It can be both. A look at the engineering behind some beautiful footage
We’ll be back to our regular RF/microwave test focus shortly, but sometimes at the holidays I celebrate by taking a look at other examples of remarkable engineering. I have a strong interest in space technology, so you can imagine where this post is going.
Let’s get right to the fun and the art. Then to the fascinating engineering behind it. Even if you didn’t know what you were watching, you’ve probably seen the footage of staging (i.e., stage separation and ignition) of the Apollo program Saturn V moon rockets. Some have realized the artistic potential and have added appropriate music. Here’s a recent example: I suggest you follow the link and enjoy the 75-second video.
Welcome back. Now let’s discuss a little of the amazing engineering and physics involved.
Staging is an elaborately choreographed event, involving huge masses, high speeds, and a very precise time sequence. By the time you see the beginning of stage separation at 0:15 in the linked video, the first-stage engines have been shut down and eight retrorockets in the conical engine fairings at the base of the first stage have been firing for a couple of seconds. They’ve got a combined thrust of more than 700,000 pounds and are used with pyrotechnics to disconnect and separate the first stage from the second.
At this point the rocket is traveling about 6,000 mph, more horizontally than vertically. The first stage looks like it’s falling back to earth, but its vertical velocity is still about 2,000 mph. It’s almost 40 miles high and in a near-vacuum, and will coast upward about another 30 miles over the next 90 seconds.
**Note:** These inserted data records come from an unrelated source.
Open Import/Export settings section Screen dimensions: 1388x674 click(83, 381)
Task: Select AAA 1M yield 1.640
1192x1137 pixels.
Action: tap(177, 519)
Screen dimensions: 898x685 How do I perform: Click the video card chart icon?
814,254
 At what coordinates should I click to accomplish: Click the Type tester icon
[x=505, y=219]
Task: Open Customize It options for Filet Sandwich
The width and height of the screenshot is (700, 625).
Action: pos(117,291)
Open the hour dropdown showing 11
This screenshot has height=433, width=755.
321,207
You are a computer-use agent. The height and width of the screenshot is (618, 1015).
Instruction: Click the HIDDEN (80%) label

In the meantime, the five engines of the second stage will be burning to take the spacecraft much higher and faster, nearly to orbit. Before they can do this, the temporarily weightless fuel in the stage must be settled back to the bottom of the tanks so it can be pumped into the engines. That’s the job of eight solid-rocket ullage motors—it’s an old and interesting term, look it up!—that fire before and during the startup of the second-stage engines.
Those engines start up at around 0:20, an event that’s easy to miss. They burn liquid hydrogen and liquid oxygen, and the combustion product is just superheated steam. For the rest of this segment you’re looking at the Earth through an exhaust plume corresponding to more than one million pounds of thrust, and it’s essentially invisible. That clear rocket exhaust is important in explaining the orange glow in the image below, at about 0:36 in the video.
Aft view from Saturn V second stage, just after separation of interstage segment. The five Rocketdyne J2 engines burn liquid hydrogen and oxygen, producing a clear exhaust. Image from NASA.
The first and second stages have two planes of separation, and the structural cylinder between them is called the interstage. It’s a big thing, 33 feet in diameter and 18 feet tall. It’s also heavy, with the now-spent ullage motors being mounted there, and so it’s the kind of thing you want to leave behind when you’re done with it. Once the second stage is firing correctly and its trajectory is stable, pyrotechnics disconnect the interstage.
That’s what’s happening in the image above, and perhaps the most interesting thing about this segment is how the interstage is lit up as it’s impacted not once but twice by the hot exhaust plume. I saw this video many years ago and always wondered what the bursts of fire were; now I know.
The video shows one more stage separation, with its own remarkable engineering and visuals. At 0:43 the view switches to one forward from that same second stage, and the process of disconnection and separation happens again. The pyrotechnics, retrorockets, and ullage motors are generally similar. The fire from the retros is visible as a bright glow from 0:44 and when it fades, at about 0:46, the firing of the three ullage motors is clearly visible.
The next fascinating thing happens at 0:47, when the single J2 engine ignites right before our eyes. We get to see right down the throat of a rocket engine as it lights up and achieves stable combustion. Once again, the exhaust plume is clear, and only the white dot of the flame in its combustion chamber is visible.
The third stage accelerates away, taking the rest of the vehicle to orbit. Remarkably, for an engine using cryogenic fuels, this special J2 can be restarted, and that’s just what will happen after one or two Earth orbits. After vehicle checkout, the second burn of this stage propels the spacecraft towards its rendezvous with the Moon.
I could go on—and on and on—but by now you may have had enough of this 50-year-old technology. If not, you can go elsewhere, online and offline, and find information and images of all kinds. The links and references in my previous Apollo post are a good start.